La promesse de Microsoft est donc d'avoir des agents augmentés et non des agents supprimés. L'avenir dira si les choses se passent bien de cette manière.
Le Big Boss fait le déplacement
La tension entre Microsoft et Salesforce est palpable. Un signe ne trompe pas. L'introduction des agents virtuels de Microsoft est tellement importante dans la stratégie CRM de l'éditeur que son PDG, Satya Nadella, a fait le déplacement pour participer en personne à la présentation, en duo avec Navrina Singh.
« Ce qui pour moi est le plus enthousiasmant », a-t-il lancé, « c'est que [Microsoft] peut faire de toutes les entreprises des championnes de l'IA. Elles ont déjà des clients, elles ont déjà des données. Si vous pouvez démocratiser les outils, alors chacune d'entre elles peut tirer parti du pouvoir de l'intelligence artificielle ».

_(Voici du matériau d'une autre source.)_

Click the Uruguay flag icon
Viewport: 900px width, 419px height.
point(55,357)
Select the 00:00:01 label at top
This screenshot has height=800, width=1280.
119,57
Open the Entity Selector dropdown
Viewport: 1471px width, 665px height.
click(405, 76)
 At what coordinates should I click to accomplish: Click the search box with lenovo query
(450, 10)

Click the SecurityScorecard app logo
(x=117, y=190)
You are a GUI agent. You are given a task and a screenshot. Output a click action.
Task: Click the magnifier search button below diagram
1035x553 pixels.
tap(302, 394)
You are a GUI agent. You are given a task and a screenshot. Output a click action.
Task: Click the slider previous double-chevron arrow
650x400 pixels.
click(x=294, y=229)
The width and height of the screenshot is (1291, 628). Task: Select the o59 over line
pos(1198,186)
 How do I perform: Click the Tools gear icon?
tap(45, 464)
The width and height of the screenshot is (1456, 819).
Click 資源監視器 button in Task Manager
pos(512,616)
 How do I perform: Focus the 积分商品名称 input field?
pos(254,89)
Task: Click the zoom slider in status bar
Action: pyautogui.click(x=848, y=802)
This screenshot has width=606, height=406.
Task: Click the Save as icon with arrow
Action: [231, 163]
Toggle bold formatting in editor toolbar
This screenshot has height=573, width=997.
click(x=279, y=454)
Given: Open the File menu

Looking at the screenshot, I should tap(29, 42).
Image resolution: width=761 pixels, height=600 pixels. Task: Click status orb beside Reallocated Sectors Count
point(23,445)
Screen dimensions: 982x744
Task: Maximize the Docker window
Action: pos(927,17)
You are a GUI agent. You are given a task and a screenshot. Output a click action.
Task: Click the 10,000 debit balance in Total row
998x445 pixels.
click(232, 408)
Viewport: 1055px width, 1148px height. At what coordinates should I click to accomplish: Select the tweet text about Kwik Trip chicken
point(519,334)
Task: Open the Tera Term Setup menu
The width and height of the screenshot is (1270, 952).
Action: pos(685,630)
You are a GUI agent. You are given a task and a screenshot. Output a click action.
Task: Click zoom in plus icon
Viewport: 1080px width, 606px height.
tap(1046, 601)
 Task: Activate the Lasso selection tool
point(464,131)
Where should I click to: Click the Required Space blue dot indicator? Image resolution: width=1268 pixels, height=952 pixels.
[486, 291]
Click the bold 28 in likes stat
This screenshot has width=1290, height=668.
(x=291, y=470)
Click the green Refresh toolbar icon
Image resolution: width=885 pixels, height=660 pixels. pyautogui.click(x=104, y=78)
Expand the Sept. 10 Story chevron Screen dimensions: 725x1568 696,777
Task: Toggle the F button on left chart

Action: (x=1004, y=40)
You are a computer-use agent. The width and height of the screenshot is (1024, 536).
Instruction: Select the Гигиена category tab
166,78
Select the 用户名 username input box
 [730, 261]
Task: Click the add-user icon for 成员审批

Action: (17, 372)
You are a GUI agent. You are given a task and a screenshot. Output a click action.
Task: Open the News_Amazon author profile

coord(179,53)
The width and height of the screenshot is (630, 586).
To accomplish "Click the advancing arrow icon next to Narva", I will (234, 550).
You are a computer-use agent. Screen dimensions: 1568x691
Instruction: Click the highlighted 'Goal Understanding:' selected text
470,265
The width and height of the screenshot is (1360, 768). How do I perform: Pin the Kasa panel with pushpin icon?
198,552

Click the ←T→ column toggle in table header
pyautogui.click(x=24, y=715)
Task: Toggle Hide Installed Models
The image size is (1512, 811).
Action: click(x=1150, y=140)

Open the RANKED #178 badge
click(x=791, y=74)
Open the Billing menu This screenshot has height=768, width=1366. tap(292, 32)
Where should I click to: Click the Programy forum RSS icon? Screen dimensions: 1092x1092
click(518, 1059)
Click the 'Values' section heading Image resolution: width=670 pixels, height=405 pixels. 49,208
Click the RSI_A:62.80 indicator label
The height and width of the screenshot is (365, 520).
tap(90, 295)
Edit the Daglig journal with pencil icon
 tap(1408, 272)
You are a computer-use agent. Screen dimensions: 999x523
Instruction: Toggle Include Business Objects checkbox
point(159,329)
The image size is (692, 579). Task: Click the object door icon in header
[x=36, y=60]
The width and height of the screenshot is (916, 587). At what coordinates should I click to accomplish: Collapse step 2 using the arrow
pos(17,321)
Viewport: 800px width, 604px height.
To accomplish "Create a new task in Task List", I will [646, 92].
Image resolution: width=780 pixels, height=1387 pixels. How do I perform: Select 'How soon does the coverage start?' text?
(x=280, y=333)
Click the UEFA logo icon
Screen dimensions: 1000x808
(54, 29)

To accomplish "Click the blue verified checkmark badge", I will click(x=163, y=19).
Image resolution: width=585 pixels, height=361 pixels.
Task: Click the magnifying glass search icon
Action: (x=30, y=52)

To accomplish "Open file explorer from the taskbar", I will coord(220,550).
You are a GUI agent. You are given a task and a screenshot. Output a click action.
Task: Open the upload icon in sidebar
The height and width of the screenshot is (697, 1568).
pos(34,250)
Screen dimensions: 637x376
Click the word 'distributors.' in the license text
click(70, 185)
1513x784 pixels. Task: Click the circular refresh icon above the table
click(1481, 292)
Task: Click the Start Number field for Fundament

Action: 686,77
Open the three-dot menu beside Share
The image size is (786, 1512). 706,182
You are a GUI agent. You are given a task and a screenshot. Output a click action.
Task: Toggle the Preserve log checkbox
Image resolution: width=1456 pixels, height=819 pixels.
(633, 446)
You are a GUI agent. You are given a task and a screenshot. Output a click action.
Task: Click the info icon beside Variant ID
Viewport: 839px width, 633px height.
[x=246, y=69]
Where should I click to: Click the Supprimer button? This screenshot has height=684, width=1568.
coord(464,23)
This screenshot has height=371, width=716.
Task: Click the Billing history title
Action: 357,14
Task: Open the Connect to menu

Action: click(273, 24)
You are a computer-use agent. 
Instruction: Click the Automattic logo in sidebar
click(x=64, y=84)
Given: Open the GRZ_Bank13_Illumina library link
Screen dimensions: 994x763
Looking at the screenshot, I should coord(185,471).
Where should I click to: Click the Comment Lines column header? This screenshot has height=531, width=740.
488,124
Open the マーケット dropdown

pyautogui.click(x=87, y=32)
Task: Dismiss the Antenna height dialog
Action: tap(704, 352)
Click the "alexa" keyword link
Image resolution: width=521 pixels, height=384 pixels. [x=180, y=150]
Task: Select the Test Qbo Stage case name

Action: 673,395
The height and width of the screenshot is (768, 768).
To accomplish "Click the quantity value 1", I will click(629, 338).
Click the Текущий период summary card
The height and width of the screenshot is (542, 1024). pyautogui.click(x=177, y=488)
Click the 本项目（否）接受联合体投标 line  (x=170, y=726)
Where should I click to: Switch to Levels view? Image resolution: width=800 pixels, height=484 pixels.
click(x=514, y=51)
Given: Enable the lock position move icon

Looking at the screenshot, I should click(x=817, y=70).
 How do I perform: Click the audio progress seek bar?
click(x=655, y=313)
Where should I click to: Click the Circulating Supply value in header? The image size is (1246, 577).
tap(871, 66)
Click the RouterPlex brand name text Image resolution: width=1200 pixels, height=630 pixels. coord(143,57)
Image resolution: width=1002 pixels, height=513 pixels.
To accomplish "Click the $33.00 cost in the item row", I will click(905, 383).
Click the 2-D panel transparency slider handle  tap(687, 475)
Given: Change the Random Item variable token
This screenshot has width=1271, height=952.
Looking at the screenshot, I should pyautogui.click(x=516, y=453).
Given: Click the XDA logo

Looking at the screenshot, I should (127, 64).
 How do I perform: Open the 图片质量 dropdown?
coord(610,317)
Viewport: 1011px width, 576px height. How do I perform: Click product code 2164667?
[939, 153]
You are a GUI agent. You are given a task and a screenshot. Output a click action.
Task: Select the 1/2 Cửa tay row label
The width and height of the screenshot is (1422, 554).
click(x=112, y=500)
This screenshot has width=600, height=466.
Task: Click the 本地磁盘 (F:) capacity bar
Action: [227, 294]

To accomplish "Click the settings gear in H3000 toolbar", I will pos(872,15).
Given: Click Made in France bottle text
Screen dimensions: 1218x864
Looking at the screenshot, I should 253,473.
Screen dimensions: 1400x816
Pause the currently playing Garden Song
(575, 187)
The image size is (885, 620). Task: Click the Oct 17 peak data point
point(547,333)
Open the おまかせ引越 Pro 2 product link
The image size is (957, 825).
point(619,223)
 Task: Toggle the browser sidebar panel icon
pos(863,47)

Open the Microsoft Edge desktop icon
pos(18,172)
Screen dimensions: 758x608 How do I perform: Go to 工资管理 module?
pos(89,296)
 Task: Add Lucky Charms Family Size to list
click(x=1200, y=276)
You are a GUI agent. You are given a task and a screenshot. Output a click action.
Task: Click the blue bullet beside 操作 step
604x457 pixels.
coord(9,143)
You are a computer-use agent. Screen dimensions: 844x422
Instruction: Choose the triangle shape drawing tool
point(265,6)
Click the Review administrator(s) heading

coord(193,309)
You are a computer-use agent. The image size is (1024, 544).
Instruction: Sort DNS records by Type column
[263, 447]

Le discours de fond n'est pas très différent du côté de Salesforce. Reste à savoir si les clients sont vraiment prêts à passer à ces fonctionnalités « intelligentes » ou si la maturité du marché mettra encore quelques temps à venir.
D'autres offres « Dynamics 365 AI » anti-« Salesforce Einstein »
La grande manœuvre de Microsoft ne s'arrête pas là. Les commerciaux et les équipes marketing auront aussi droit à leurs doses d'IA dans Dynamics 365.
Côté commerciaux, Microsoft positionne Dynamics 365 AI for Sales face à Salesforce Einstein - qui utilise l'IA pour scorer et hiérarchiser les prospects d'un pipeline et pour optimiser ainsi la performance des équipes commerciales.
Côté marketeurs, Dynamics 365 AI for Market Insights devrait recueillir des données internes au marketing ainsi que sur différents médias sociaux et les mélanger à d'autres sources sur l'engagement client. Le but est d'améliorer les campagnes, « d'engager des échanges plus pertinents et de réagir plus rapidement aux tendances », écrit Alysa Taylor dans un billet de blog. Exactement comme le promettent les services Einstein du Marketing Cloud de Salesforce ou comme Sensei de Adobe.
Suffisant pour contrer Salesforce ?
Même si les initiatives de Microsoft soient très bien pensées, les analystes se demandent si Microsoft arrivera véritablement à percer face à la présence massive de Salesforce dans les entreprises, partout dans le monde - et ce même si ses solutions semblent plus faciles d'utilisation, plus économiques et plus intuitives que celles de Salesforce.
Alan Lepofsky par exemple, en doute. Pour lui, le nombre de visiteurs respectifs d'Ignite et de Dreamforce parle de lui-même. La conférence de Salesforce a attiré environ 150.000 personnes, quand celle de Microsoft en a regroupé quasiment six fois moins. Salesforce ne va pas non plus rester les bras croisés dans la course à l'intelligence artificielle, comme il l'a prouvé cette année encore à San Francisco. Quant à la part de marché de Dynamics, en forte progression, elle n'est que de 4 % contre quasiment 20 % pour le leader.
Ceci étant la réalité du jour n'est pas toujours celle du lendemain.
En novembre 2017, pour la première fois de l’histoire de l’IT en France, les groupes utilisateurs des solutions B2B des trois plus gros éditeurs mondiaux (SAP, Oracle et Microsoft) ont uni leurs forces pour se faire entendre sur les problématiques et un certain flou liés au RGPD.
En creux, la présence du DynsClub dans cette alliance témoignait de la montée en puissance de Microsoft (et de Dynamics 365). La présence de ce groupe d’utilisateurs aux côtés de ceux, très puissants, d’Oracle et de SAP aurait presque paru incongrue il y a trois ans. Plus du tout aujourd’hui. Ce qui est déjà une bataille de gagnée pour Microsoft.